Title :
CFAR detection of fire events in non-homogeneous non-Gaussian background
Author :
Beltramonte, Tiziana ; Bisceglie, Maurizio Di ; Galdi, Carmela ; Ullo, Silvia
Author_Institution :
Eng. Dept., Univ. degli Studi del Sannio, Benevento, Italy
Abstract :
The problem of CFAR detection of thermal anomalies is discussed in this paper for multiple-band, non-homogeneous, non-Gaussian scenario. Data from 4- and 11 μm bands are projected onto a new coordinates system provided by the decorrelating Principal Component Analysis.
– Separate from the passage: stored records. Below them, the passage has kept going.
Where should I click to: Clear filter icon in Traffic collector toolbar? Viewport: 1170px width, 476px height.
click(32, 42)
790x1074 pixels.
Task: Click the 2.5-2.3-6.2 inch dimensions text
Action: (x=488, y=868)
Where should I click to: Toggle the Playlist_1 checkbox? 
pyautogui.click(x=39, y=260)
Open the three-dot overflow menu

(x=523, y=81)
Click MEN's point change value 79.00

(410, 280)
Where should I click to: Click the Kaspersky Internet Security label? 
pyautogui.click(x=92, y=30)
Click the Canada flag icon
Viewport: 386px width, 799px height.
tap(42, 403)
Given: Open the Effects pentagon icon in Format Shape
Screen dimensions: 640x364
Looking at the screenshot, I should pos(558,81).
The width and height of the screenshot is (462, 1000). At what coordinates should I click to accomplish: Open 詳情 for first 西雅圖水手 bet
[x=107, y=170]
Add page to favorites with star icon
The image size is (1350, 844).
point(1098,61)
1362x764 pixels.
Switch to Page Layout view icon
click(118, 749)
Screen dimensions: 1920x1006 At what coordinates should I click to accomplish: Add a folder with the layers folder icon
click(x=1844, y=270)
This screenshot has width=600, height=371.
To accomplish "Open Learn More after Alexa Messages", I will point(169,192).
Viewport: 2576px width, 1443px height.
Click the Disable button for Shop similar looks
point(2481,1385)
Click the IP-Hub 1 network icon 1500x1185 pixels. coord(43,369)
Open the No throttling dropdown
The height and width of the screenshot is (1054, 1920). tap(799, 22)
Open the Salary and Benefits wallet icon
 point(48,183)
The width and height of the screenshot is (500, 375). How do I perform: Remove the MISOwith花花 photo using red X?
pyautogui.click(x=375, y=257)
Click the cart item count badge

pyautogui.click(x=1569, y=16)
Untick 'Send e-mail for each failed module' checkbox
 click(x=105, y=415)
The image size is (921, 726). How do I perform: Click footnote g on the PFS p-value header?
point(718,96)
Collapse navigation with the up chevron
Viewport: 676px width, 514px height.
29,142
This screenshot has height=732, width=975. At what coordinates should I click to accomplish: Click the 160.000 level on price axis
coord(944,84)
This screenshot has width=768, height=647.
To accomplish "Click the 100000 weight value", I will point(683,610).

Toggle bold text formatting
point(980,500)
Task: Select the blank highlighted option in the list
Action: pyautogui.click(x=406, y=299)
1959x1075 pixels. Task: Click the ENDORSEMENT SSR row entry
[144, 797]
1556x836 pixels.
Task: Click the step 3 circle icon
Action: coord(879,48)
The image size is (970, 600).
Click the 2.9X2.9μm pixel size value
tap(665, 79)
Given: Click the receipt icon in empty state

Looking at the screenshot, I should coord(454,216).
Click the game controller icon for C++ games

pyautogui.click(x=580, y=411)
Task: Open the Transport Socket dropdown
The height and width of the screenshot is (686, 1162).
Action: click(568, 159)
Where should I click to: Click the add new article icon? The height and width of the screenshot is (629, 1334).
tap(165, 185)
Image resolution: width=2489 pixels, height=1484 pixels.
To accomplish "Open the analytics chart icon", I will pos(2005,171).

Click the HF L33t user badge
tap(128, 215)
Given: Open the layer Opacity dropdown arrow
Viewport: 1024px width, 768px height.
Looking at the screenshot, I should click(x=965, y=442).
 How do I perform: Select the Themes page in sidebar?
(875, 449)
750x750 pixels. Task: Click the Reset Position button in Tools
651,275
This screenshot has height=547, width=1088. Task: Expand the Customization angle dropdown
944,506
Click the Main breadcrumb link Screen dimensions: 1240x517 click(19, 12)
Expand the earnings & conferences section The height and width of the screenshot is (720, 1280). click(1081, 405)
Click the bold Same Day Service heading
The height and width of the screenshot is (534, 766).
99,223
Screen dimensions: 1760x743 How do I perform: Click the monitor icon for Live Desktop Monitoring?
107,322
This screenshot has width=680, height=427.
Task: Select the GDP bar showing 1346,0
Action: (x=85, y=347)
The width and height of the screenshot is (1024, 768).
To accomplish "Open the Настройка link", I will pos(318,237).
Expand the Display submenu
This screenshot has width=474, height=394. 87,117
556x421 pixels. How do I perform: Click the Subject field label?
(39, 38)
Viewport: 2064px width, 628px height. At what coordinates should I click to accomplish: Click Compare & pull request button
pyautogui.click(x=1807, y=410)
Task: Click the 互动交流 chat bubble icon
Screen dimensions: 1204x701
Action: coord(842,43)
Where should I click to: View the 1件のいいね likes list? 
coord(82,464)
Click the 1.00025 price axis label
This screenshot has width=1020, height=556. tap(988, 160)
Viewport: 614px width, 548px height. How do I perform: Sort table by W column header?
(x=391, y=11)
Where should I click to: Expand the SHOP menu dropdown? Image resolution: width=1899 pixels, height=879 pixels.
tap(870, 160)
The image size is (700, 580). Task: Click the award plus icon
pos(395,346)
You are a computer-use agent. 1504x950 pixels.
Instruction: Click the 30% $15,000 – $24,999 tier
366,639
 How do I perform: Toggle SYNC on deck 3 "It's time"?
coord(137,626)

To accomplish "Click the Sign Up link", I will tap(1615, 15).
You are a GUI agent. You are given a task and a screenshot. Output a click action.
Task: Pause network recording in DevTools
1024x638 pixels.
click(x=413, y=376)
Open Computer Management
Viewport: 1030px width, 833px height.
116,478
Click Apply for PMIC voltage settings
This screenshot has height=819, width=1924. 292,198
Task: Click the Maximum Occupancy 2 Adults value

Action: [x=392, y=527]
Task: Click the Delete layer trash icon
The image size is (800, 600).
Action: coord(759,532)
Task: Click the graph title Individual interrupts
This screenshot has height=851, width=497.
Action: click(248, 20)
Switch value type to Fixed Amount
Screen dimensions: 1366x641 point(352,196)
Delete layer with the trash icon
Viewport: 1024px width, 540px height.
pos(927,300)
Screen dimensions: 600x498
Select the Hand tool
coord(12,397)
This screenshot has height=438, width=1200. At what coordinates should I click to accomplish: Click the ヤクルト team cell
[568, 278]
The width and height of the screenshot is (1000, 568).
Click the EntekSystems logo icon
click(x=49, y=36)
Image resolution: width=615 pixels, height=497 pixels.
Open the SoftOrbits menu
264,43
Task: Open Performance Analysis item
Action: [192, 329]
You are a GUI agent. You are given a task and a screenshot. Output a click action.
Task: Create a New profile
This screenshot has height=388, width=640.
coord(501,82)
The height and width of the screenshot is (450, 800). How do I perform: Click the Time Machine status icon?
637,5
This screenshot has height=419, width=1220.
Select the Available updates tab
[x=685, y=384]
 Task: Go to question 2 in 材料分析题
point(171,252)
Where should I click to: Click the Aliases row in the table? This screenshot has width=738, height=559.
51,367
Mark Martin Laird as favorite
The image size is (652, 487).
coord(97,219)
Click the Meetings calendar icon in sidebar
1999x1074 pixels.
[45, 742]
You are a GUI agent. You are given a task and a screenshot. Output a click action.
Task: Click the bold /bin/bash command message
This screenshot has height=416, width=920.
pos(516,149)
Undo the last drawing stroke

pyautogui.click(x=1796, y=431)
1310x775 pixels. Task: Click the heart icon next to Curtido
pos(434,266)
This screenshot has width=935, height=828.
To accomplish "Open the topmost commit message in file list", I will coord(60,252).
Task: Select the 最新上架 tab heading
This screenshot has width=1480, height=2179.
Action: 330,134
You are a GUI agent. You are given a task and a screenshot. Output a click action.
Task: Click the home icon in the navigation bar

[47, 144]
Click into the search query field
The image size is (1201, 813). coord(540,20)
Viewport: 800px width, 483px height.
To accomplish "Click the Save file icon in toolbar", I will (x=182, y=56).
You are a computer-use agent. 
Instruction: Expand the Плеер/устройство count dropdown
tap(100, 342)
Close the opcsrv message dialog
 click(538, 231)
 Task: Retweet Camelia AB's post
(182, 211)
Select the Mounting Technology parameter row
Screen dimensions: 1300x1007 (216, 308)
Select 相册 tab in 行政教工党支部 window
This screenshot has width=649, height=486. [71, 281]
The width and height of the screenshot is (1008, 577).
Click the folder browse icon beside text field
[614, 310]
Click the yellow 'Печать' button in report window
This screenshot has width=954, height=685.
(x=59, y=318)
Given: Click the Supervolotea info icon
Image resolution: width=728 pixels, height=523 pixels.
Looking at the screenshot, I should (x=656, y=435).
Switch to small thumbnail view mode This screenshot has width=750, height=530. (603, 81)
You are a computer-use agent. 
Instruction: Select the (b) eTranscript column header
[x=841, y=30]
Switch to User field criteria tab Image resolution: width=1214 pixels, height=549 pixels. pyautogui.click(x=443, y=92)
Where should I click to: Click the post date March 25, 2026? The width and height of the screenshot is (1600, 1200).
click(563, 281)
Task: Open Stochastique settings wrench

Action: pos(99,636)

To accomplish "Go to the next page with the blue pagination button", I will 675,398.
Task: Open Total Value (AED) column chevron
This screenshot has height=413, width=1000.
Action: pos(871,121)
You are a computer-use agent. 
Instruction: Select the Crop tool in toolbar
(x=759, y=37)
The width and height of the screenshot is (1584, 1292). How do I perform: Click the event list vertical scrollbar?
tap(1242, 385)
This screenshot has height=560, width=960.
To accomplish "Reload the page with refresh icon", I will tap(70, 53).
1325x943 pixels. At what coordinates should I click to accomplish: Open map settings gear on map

A robust PCA is obtained by using the Minimum Covariance Determinant estimator for the covariance matrix that acts by strongly reducing the influence of thermal anomalies. A statistical validation has been carried out through a large bulk of data testing that the first and the second data component well fit a Gaussian and a Log-Normal distribution, respectively. Thus the first component directly satisfies the Location Scale property required for a CFAR detection, while for the second component the same property may be satisfied after a logarithmic transformation. A CFAR detection is applied to projected data and results of the two detectors are combined into a fusion block. Thanks to independence of uncorrelated data the two single detections can be combined with an AND or OR rule, and the overall false alarm probability is the product or the sum of corresponding per-channel probabilities. The results obtained in both cases are compared with the standard NASA-DAC-MOD14 product as a benchmark.
Keywords :
Gaussian distribution; alarm systems; fires; normal distribution; principal component analysis; signal detection; CFAR detection; Gaussian distribution; NASA-DAC-MOD14 product; false alarm probability; fire events; fusion block; location scale property; log-normal distribution; logarithmic transformation; minimum covariance determinant estimator; multipleband nonhomogeneous nonGaussian scenario; nonhomogeneous nonGaussian background; per-channel probabilities; principal component analysis; thermal anomalies; Covariance matrix; Detectors; Estimation; Fires; MODIS; Remote sensing; Robustness; CFAR detection; MODIS; Principal Component Analysis; robust estimation; thermal anomalies;
Conference_Titel :
Advances in Radar and Remote Sensing (TyWRRS), 2012 Tyrrhenian Workshop on
Conference_Location :
Naples
Print_ISBN :
978-1-4673-2443-4
DOI :
10.1109/TyWRRS.2012.6381138